§ What you have to do: Please convert the lines below into a JSON list of strings, with one string for each line and blank lines left out.

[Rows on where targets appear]
************
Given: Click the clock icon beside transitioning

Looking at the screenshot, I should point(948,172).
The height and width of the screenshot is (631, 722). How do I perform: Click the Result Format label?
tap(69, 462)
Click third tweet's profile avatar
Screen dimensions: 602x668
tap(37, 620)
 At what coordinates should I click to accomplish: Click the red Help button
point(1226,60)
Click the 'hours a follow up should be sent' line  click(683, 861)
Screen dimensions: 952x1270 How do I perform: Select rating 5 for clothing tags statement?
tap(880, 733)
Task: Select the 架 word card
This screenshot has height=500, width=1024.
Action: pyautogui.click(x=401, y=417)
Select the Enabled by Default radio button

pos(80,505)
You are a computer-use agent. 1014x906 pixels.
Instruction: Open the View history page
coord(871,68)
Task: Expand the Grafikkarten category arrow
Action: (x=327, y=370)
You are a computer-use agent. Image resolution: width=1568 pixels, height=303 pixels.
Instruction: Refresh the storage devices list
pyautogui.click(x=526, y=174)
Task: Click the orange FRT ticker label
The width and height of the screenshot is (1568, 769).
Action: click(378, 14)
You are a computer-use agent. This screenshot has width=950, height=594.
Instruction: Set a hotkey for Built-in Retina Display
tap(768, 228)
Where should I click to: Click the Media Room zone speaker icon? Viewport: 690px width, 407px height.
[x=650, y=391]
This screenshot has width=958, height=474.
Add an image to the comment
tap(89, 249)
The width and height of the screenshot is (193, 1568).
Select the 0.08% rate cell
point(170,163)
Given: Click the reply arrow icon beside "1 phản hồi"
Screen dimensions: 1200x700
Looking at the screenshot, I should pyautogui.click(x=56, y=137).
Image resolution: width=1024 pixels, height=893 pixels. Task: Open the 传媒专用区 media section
************
§ Worked answer:
[
  "Given: Click the clock icon beside transitioning",
  "Looking at the screenshot, I should point(948,172).",
  "The height and width of the screenshot is (631, 722). How do I perform: Click the Result Format label?",
  "tap(69, 462)",
  "Click third tweet's profile avatar",
  "Screen dimensions: 602x668",
  "tap(37, 620)",
  " At what coordinates should I click to accomplish: Click the red Help button",
  "point(1226,60)",
  "Click the 'hours a follow up should be sent' line  click(683, 861)",
  "Screen dimensions: 952x1270 How do I perform: Select rating 5 for clothing tags statement?",
  "tap(880, 733)",
  "Task: Select the 架 word card",
  "This screenshot has height=500, width=1024.",
  "Action: pyautogui.click(x=401, y=417)",
  "Select the Enabled by Default radio button",
  "pos(80,505)",
  "You are a computer-use agent. 1014x906 pixels.",
  "Instruction: Open the View history page",
  "coord(871,68)",
  "Task: Expand the Grafikkarten category arrow",
  "Action: (x=327, y=370)",
  "You are a computer-use agent. Image resolution: width=1568 pixels, height=303 pixels.",
  "Instruction: Refresh the storage devices list",
  "pyautogui.click(x=526, y=174)",
  "Task: Click the orange FRT ticker label",
  "The width and height of the screenshot is (1568, 769).",
  "Action: click(378, 14)",
  "You are a computer-use agent. This screenshot has width=950, height=594.",
  "Instruction: Set a hotkey for Built-in Retina Display",
  "tap(768, 228)",
  "Where should I click to: Click the Media Room zone speaker icon? Viewport: 690px width, 407px height.",
  "[x=650, y=391]",
  "This screenshot has width=958, height=474.",
  "Add an image to the comment",
  "tap(89, 249)",
  "The width and height of the screenshot is (193, 1568).",
  "Select the 0.08% rate cell",
  "point(170,163)",
  "Given: Click the reply arrow icon beside \"1 phản hồi\"",
  "Screen dimensions: 1200x700",
  "Looking at the screenshot, I should pyautogui.click(x=56, y=137).",
  "Image resolution: width=1024 pixels, height=893 pixels. Task: Open the 传媒专用区 media section"
]